(April 9 – 11:30 ET) – C.I. GP Ltd. says it has an information circular to limited partners of the 13 limited partnerships of which it is the general partner. The circular is in connection with the company’s previously announced proposal to merge all of the limited partnerships into a single master limited partnership to be known as C.I. Master Limited d Partnership. C.I. GP Limited is a wholly owned subsidiary of C.I. Fund Management Inc.
On the effective date of the merger, each limited partner’s units will be exchanged for units of C.I. Master Limited Partnership on the basis of the exchange ratios determined by PricewaterhouseCoopers LLP.
The company says that PricewaterhouseCooopers LLP also has provided its opinion that the merger is fair from a financial point of view to the limited partners of each limited partnership. On the basis that BPI Limited Partnership VI will be C.I. Master Limited Partnership, the following are the approximate exchange ratios for each other limited partnership:
Limited Partnership — Approx. Exchange Ratio
BPI Limited Partnership IV — 0.314:1
BPI Limited Partnership V — 0.299:1
BPI Limited Partnership VII — 0.957:1
BPI Limited Partnership VIII — 1.089:1
BT Landmark 1992 Limited Partnership — 0.678:1
BT Landmark 1994 Limited Partnership — 0.145:1
Canadian International 1993 Limited Partnership — 4.468:1
Canadian International 1993-1994 Limited Partnership — 0.160:1
Canadian International 1994 Limited Partnership — 0.170:1
Universal Savings 1989 Limited Partnership — 5.816:1
Universal 1991 Limited Partnership — 81.942:1
Universal 1992 Limited Partnership — 1.174:1
Immediately following the exchanges, C.I. Master Limited Partnership will subdivide its units on a basis of approximately 4.2:1, resulting in approximately 6,871,248 units outstanding. No fractional units will be issued on the subdivision.
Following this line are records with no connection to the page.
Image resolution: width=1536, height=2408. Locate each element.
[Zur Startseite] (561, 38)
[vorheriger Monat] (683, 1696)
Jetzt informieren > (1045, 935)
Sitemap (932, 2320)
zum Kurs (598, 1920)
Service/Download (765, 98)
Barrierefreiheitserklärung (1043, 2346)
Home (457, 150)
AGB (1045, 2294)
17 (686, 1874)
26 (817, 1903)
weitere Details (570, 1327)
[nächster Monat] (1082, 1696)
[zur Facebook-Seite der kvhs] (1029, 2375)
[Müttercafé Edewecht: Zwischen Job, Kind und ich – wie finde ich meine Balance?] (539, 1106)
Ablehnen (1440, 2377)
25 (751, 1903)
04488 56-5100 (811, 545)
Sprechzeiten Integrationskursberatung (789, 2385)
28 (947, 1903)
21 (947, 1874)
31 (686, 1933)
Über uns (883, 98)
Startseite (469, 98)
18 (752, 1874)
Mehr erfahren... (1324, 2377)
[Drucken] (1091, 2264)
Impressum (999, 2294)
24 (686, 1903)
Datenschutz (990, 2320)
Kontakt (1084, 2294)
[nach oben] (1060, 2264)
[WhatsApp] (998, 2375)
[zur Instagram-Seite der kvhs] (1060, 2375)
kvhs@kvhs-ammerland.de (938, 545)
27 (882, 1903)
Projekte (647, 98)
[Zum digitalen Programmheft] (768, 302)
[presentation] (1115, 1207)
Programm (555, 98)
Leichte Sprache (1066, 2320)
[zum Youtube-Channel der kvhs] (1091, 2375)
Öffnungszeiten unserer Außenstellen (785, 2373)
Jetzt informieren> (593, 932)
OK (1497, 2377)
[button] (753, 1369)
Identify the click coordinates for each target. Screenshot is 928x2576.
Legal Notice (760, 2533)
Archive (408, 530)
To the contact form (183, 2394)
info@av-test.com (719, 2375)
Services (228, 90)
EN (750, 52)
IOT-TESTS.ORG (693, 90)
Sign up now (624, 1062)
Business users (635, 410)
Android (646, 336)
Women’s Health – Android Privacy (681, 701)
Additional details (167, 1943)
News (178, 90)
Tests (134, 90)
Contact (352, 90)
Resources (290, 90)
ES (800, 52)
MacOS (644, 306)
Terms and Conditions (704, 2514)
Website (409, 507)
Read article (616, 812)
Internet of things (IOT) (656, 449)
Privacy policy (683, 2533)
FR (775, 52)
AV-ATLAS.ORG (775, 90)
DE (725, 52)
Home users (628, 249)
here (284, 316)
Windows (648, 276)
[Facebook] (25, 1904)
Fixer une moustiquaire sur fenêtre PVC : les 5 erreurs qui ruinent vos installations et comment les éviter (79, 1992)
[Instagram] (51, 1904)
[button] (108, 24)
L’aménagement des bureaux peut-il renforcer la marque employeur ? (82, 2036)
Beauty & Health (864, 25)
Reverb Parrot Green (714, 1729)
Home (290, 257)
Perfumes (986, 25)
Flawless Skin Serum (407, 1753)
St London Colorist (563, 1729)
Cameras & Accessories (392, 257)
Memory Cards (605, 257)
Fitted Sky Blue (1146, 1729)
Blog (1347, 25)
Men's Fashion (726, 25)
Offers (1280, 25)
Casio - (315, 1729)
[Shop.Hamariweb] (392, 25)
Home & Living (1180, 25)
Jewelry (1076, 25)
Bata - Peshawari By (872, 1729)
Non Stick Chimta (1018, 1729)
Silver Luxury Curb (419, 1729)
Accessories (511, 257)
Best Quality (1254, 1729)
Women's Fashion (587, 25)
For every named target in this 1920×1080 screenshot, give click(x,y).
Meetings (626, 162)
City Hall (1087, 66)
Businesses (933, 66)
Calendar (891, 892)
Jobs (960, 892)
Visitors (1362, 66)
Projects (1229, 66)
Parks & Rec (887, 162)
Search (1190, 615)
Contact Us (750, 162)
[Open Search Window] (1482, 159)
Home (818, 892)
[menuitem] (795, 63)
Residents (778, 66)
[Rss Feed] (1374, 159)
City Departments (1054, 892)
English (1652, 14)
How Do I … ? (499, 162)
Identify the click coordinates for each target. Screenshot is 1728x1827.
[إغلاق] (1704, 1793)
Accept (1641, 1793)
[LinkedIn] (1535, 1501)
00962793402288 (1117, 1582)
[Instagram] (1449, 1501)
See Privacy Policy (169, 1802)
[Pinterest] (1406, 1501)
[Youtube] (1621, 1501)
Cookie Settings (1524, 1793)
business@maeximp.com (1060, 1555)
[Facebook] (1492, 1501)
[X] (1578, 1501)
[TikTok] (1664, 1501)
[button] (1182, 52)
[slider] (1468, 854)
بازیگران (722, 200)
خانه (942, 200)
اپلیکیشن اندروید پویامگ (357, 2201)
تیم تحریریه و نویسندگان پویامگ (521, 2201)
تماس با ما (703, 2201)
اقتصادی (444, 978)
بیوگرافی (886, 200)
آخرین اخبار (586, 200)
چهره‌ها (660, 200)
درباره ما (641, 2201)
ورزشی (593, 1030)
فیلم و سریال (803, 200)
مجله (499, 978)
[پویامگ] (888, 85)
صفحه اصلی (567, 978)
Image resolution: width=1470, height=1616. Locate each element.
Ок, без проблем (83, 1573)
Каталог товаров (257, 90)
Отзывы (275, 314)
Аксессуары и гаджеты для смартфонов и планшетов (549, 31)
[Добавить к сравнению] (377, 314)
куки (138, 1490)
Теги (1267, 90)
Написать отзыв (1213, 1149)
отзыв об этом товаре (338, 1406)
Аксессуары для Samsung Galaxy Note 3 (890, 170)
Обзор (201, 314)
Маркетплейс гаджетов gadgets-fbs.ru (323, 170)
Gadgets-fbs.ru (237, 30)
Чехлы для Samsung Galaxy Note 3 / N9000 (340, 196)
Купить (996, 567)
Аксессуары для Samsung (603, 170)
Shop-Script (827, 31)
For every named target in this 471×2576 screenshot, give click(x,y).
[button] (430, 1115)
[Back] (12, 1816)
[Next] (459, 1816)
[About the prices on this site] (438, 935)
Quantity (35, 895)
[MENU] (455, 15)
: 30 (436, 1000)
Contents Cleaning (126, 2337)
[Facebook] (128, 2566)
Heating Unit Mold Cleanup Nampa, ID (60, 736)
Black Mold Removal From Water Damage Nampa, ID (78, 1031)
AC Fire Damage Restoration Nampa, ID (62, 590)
The Board of Directors of C.I. GP Limited has recommended to limited partners that they vote in favour of the merger. The merger is subject to all necessary regulatory and limited partner approvals including by the Quebec Securities Commission and that limited partnerships with an aggregate original capitalization of at least $100 million (or such other amount as is determined by C.I. GP Limited) must approve the merger.
C.I. GP Limited and persons related to it will not vote any units they hold of the limited partnerships. If approved, the merger would be effective on or about May 11, 2001.